Release Date: May 14, 2020

  • Breaking Change: Users are no longer automatically logged in as the “determined” user. Refer to Users for more details.

  • Support multi-slot notebooks. The number of slots per notebook cannot exceed the size of the largest available agent.

  • Authentication sessions now expire after 7 days.

  • Improve log messages for tf.keras trial callbacks.

  • Add nvidia-container-toolkit support.

  • Fix an error in the experimental bert_glue_pytorch example.

  • The tf.keras examples for the Native and Trial APIs now refer to the same model.

  • Add a topic guide explaining Determined’s approach to Elastic Infrastructure.

  • Add a topic guide explaining the Native API (experimental).

  • UI: The Determined favicon acquires a small dot when any slots are in use.

  • UI: Fix an issue with command sorting in the WebUI.

  • UI: Fix an issue with badges appearing as the wrong color.

Version 0.12.3

Release Date: April 27, 2020

  • Add a tutorial for the new (experimental) Native API.

  • Add support for locally testing experiments via det e create --local.

  • Add determined.experimental.Determined class for accessing ExperimentReference, TrialReference, and Checkpoint objects.

  • TensorBoard logs now appear under the storage_path for shared_fs checkpoint configurations.

  • Allow commands, notebooks, shells, and TensorBoards to be killed before they are scheduled.

  • Print container exit reason in trial logs.
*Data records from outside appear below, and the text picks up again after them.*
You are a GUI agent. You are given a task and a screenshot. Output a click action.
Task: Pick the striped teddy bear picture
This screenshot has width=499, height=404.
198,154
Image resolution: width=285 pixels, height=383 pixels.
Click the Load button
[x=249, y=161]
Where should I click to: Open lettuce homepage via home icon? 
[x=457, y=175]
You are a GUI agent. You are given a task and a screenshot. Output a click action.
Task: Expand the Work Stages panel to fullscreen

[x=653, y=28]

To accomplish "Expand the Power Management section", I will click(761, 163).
  • Choose a better default for the --tail option of command logs.

  • Add REST API endpoints for trials.

  • Support the execution of a startup script inside the agent docker container

  • Master and agent Docker containers will have the ‘unless-stopped’ restart policy by default when using det-deploy local.

  • Prevent the det trial logs -f command from waiting for too long after the trial being watched reaches a terminal state.

  • Fix bug where logs disappear when an image is pulled.

  • Fix bug that affected the use of LRScheduler in PyTorchTrial for multi-GPU training.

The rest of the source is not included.